▶ **Entries provided**:
--

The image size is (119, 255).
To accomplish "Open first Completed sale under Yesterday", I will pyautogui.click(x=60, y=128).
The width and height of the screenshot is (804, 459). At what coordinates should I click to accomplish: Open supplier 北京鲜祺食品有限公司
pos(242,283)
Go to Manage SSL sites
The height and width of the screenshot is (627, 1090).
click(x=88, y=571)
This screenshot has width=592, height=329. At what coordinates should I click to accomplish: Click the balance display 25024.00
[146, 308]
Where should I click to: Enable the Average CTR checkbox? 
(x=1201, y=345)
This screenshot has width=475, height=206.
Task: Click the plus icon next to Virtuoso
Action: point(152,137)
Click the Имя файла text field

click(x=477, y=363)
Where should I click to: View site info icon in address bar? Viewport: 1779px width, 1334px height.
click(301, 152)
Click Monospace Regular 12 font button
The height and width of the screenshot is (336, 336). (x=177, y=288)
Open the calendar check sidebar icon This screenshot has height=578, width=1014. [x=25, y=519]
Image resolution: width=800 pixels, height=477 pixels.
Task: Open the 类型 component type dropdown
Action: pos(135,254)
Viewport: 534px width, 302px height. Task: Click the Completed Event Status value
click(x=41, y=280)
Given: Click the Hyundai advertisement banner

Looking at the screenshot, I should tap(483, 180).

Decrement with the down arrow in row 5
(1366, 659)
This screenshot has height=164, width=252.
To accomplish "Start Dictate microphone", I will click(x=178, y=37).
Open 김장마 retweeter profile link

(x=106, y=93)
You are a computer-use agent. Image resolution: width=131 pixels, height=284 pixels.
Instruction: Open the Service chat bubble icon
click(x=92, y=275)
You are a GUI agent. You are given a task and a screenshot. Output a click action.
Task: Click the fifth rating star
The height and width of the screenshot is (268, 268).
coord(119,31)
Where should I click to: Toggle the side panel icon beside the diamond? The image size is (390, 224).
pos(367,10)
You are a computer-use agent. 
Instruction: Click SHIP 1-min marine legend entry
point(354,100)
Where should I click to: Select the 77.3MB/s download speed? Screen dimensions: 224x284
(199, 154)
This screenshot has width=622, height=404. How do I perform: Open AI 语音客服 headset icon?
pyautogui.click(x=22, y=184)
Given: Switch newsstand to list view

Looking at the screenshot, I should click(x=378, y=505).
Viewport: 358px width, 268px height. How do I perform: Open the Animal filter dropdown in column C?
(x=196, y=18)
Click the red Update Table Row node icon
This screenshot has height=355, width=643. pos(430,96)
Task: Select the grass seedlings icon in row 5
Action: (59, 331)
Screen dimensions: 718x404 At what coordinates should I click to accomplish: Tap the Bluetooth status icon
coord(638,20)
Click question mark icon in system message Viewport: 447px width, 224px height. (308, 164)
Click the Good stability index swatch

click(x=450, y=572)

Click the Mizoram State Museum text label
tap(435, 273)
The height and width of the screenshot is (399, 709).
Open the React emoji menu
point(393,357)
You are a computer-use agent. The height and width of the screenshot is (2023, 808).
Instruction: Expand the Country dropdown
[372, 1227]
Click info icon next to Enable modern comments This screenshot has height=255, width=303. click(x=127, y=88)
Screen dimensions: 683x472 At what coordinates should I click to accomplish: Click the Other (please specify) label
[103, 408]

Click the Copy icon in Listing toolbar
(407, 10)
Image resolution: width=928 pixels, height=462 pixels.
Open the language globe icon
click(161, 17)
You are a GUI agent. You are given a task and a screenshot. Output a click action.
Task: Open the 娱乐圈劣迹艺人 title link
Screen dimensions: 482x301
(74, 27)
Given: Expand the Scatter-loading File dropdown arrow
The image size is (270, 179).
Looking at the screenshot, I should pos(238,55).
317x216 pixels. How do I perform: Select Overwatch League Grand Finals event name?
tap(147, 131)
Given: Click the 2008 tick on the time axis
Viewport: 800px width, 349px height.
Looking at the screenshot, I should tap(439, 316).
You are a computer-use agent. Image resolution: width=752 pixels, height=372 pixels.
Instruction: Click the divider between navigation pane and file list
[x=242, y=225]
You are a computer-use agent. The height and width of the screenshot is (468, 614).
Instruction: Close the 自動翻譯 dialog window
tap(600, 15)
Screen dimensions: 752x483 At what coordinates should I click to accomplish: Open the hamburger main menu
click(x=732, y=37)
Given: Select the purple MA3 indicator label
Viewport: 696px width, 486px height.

--

▶ **Task to carry out**: The entries above should be copied out exactly, with none left out.

▶ **Answer to this task**:
The image size is (119, 255).
To accomplish "Open first Completed sale under Yesterday", I will pyautogui.click(x=60, y=128).
The width and height of the screenshot is (804, 459). At what coordinates should I click to accomplish: Open supplier 北京鲜祺食品有限公司
pos(242,283)
Go to Manage SSL sites
The height and width of the screenshot is (627, 1090).
click(x=88, y=571)
This screenshot has width=592, height=329. At what coordinates should I click to accomplish: Click the balance display 25024.00
[146, 308]
Where should I click to: Enable the Average CTR checkbox? 
(x=1201, y=345)
This screenshot has width=475, height=206.
Task: Click the plus icon next to Virtuoso
Action: point(152,137)
Click the Имя файла text field

click(x=477, y=363)
Where should I click to: View site info icon in address bar? Viewport: 1779px width, 1334px height.
click(301, 152)
Click Monospace Regular 12 font button
The height and width of the screenshot is (336, 336). (x=177, y=288)
Open the calendar check sidebar icon This screenshot has height=578, width=1014. [x=25, y=519]
Image resolution: width=800 pixels, height=477 pixels.
Task: Open the 类型 component type dropdown
Action: pos(135,254)
Viewport: 534px width, 302px height. Task: Click the Completed Event Status value
click(x=41, y=280)
Given: Click the Hyundai advertisement banner

Looking at the screenshot, I should tap(483, 180).

Decrement with the down arrow in row 5
(1366, 659)
This screenshot has height=164, width=252.
To accomplish "Start Dictate microphone", I will click(x=178, y=37).
Open 김장마 retweeter profile link

(x=106, y=93)
You are a computer-use agent. Image resolution: width=131 pixels, height=284 pixels.
Instruction: Open the Service chat bubble icon
click(x=92, y=275)
You are a GUI agent. You are given a task and a screenshot. Output a click action.
Task: Click the fifth rating star
The height and width of the screenshot is (268, 268).
coord(119,31)
Where should I click to: Toggle the side panel icon beside the diamond? The image size is (390, 224).
pos(367,10)
You are a computer-use agent. 
Instruction: Click SHIP 1-min marine legend entry
point(354,100)
Where should I click to: Select the 77.3MB/s download speed? Screen dimensions: 224x284
(199, 154)
This screenshot has width=622, height=404. How do I perform: Open AI 语音客服 headset icon?
pyautogui.click(x=22, y=184)
Given: Switch newsstand to list view

Looking at the screenshot, I should click(x=378, y=505).
Viewport: 358px width, 268px height. How do I perform: Open the Animal filter dropdown in column C?
(x=196, y=18)
Click the red Update Table Row node icon
This screenshot has height=355, width=643. pos(430,96)
Task: Select the grass seedlings icon in row 5
Action: (59, 331)
Screen dimensions: 718x404 At what coordinates should I click to accomplish: Tap the Bluetooth status icon
coord(638,20)
Click question mark icon in system message Viewport: 447px width, 224px height. (308, 164)
Click the Good stability index swatch

click(x=450, y=572)

Click the Mizoram State Museum text label
tap(435, 273)
The height and width of the screenshot is (399, 709).
Open the React emoji menu
point(393,357)
You are a computer-use agent. The height and width of the screenshot is (2023, 808).
Instruction: Expand the Country dropdown
[372, 1227]
Click info icon next to Enable modern comments This screenshot has height=255, width=303. click(x=127, y=88)
Screen dimensions: 683x472 At what coordinates should I click to accomplish: Click the Other (please specify) label
[103, 408]

Click the Copy icon in Listing toolbar
(407, 10)
Image resolution: width=928 pixels, height=462 pixels.
Open the language globe icon
click(161, 17)
You are a GUI agent. You are given a task and a screenshot. Output a click action.
Task: Open the 娱乐圈劣迹艺人 title link
Screen dimensions: 482x301
(74, 27)
Given: Expand the Scatter-loading File dropdown arrow
The image size is (270, 179).
Looking at the screenshot, I should pos(238,55).
317x216 pixels. How do I perform: Select Overwatch League Grand Finals event name?
tap(147, 131)
Given: Click the 2008 tick on the time axis
Viewport: 800px width, 349px height.
Looking at the screenshot, I should tap(439, 316).
You are a computer-use agent. Image resolution: width=752 pixels, height=372 pixels.
Instruction: Click the divider between navigation pane and file list
[x=242, y=225]
You are a computer-use agent. The height and width of the screenshot is (468, 614).
Instruction: Close the 自動翻譯 dialog window
tap(600, 15)
Screen dimensions: 752x483 At what coordinates should I click to accomplish: Open the hamburger main menu
click(x=732, y=37)
Given: Select the purple MA3 indicator label
Viewport: 696px width, 486px height.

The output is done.